A critical element of collateral estoppel is mutuality of parties, meaning that the parties in the earlier and later proceedings must be identical. In Johnson, 367 Md. 418, 788 A.2d 628, the Court stated, albeit in dicta, that
“the doctrine of non-mutual collateral estoppel is inappropriate in criminal cases, primarily because of the nonmutuality of the parties in the two cases. The State would otherwise be deprived of its opportunity to litigate whether a specific defendant violated the laws in question, thus undermining the government’s important interest in the enforcement of its criminal laws.”
Id. at 429-30, 788 A.2d at 635 (citation omitted). The Johnson Court cited Carbaugh v. State, 294 Md. 323, 329-30, 449 A.2d 1153, 1156-57 (1982), overruled on other grounds by Walczak v. State, 302 Md. 422, 426, 488 A.2d 949, 951 (1985), for the proposition that “the disposition of State’s case against one defendant will not collaterally estop relitigation of a common factual issue in a subsequent prosecution of a different defendant because of the nonmutuality of the parties in the two cases.” 367 Md. at 429-30, 788 A.2d at 635. See also Bailey v. State, 303 Md. 650, 660-61, 496 A.2d 665, 670 (1985) (rejecting collateral estoppel claim where defendant was convicted in New Jersey of receiving stolen property and convicted in Maryland, based on the same facts, of robbery with a deadly weapon, because New Jersey and Maryland were different parties).

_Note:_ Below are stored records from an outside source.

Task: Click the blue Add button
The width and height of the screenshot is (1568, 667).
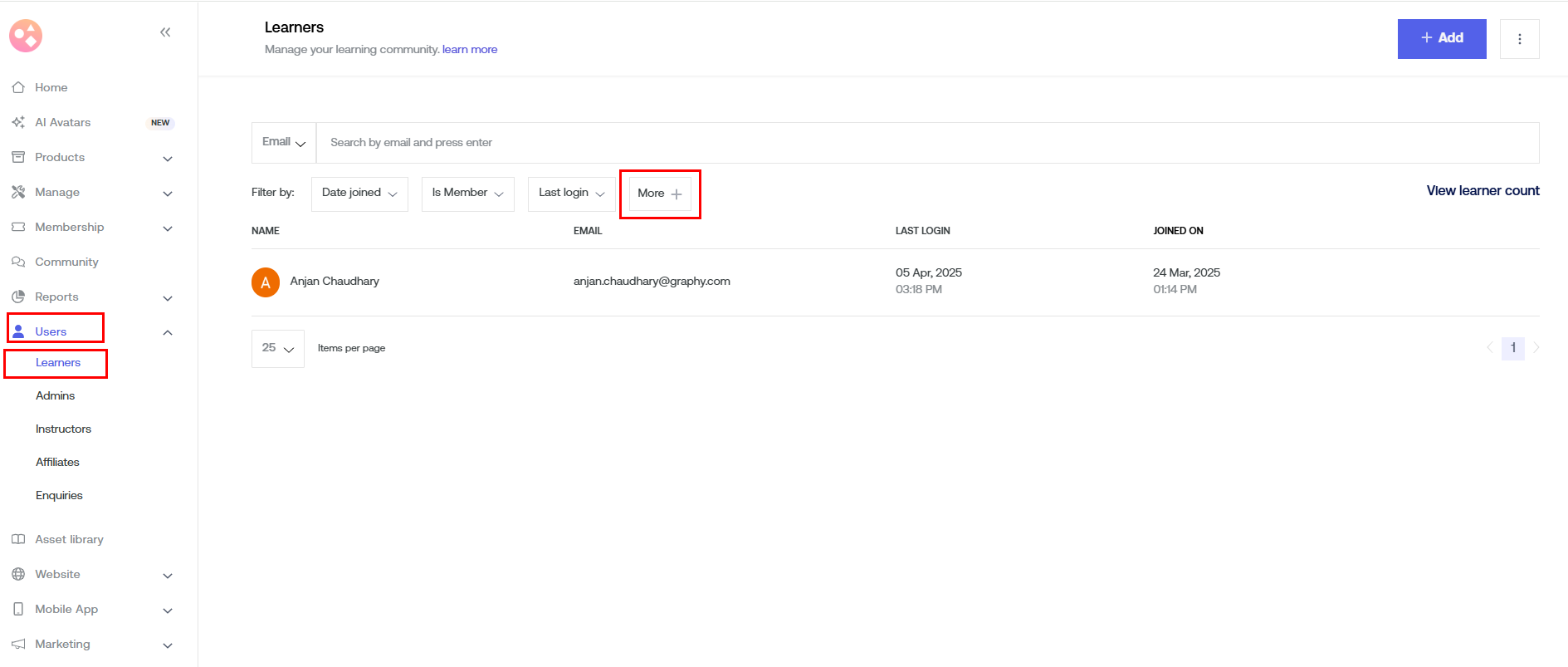Action: (x=1441, y=38)
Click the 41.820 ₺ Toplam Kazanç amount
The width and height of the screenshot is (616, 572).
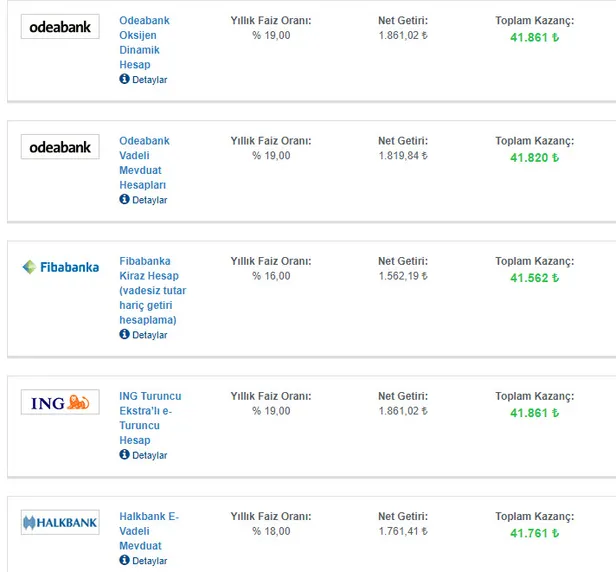coord(535,158)
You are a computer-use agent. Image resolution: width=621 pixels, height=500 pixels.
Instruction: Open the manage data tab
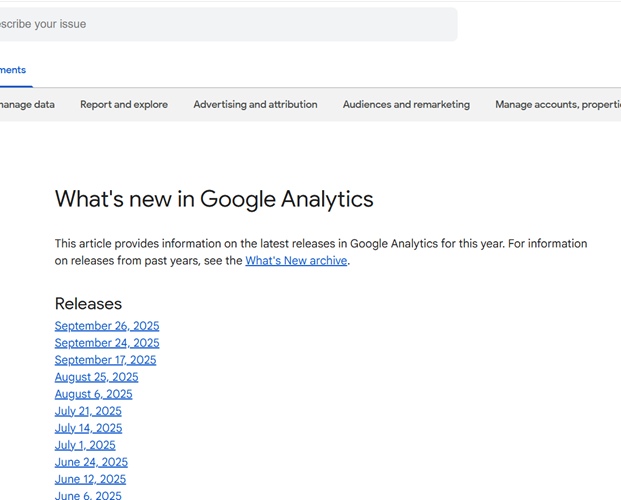[x=27, y=105]
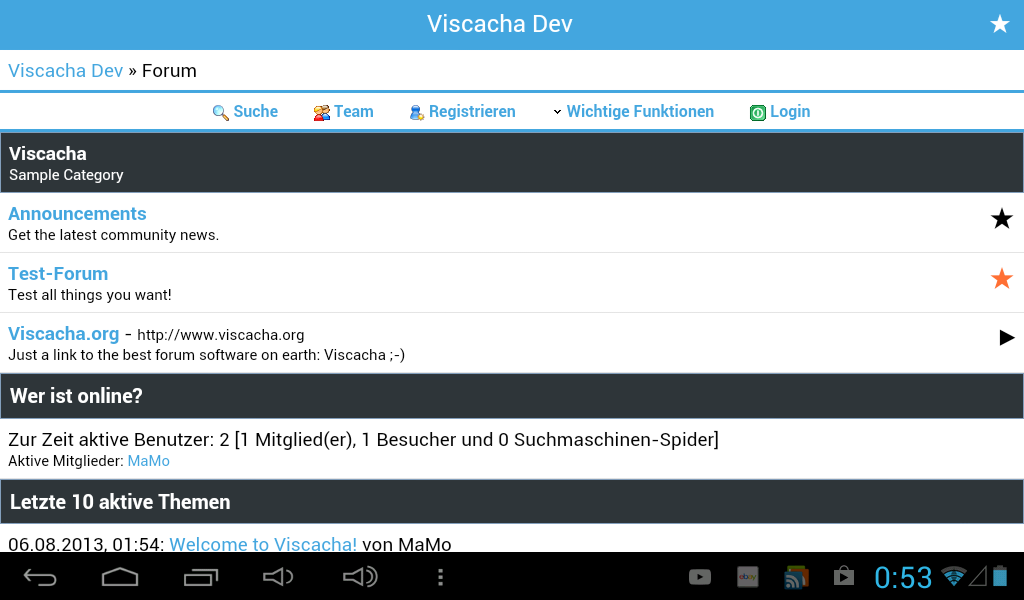Expand the Wichtige Funktionen dropdown
The width and height of the screenshot is (1024, 600).
click(632, 112)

*51This case presents the opposite situation of Johnson and Carbaugh, but the principle remains the same. In this case, the appellant was a party to both the protective order case and the criminal case, but the State was not a party to the protective order case. Although the State may file a petition for protection from abuse on behalf of a minor or vulnerable adult, see Md.Code (1984, 2006 Repl.Vol., 2011 Cum.Supp.), § 4-501(o )(2) of the Family Law Article (defining “petitioner” as either “a person eligible for relief’ or a person who seeks relief on behalf of a minor or vulnerable adult, such as a State’s Attorney or county department of social services), there is no dispute that, in this case, Mrs. Tubaya filed the petition on her own behalf. As the State was not a party to the protective order case, it had no prior opportunity to litigate whether the assault took place and thus could not be estopped from litigating that fact in the appellant’s subsequent criminal case. Accordingly, the circuit court did not err in denying the appellant’s motion to dismiss.
The appellant’s reliance on Bowling and White v. State, 109 Md.App. 350, 674 A.2d 566 (1996), is misplaced. Both cases involved child in need of assistance (CINA) proceedings and subsequent prosecutions for sexual offenses that were based on the same facts as the CINA proceedings. Unlike a protective order proceeding, the State is ordinarily the petitioner in a CINA proceeding in the form of a county department of social services. See Md.Code (1974, 2006 Repl.Vol.), § 3-809 of the Courts and Judicial Proceedings Article. The State was indeed a party to the CINA proceedings discussed in Bowling and White, meaning there was mutuality of parties between the first (CINA) and second (criminal) proceedings. As such, those decisions are not applicable to the case at bar.
JUDGMENTS OF THE CIRCUIT COURT FOR BALTIMORE CITY AFFIRMED.
COSTS TO BE PAID BY THE APPELLANT.
. The record of the protective order case was not included in the record of the criminal case transmitted by the circuit court on appeal. The District Court’s electronic docket entries indicate that, on August 19, 2011, a final protective order was “DENIED: NO CLEAR AND CONVINCING EVIDENCE.”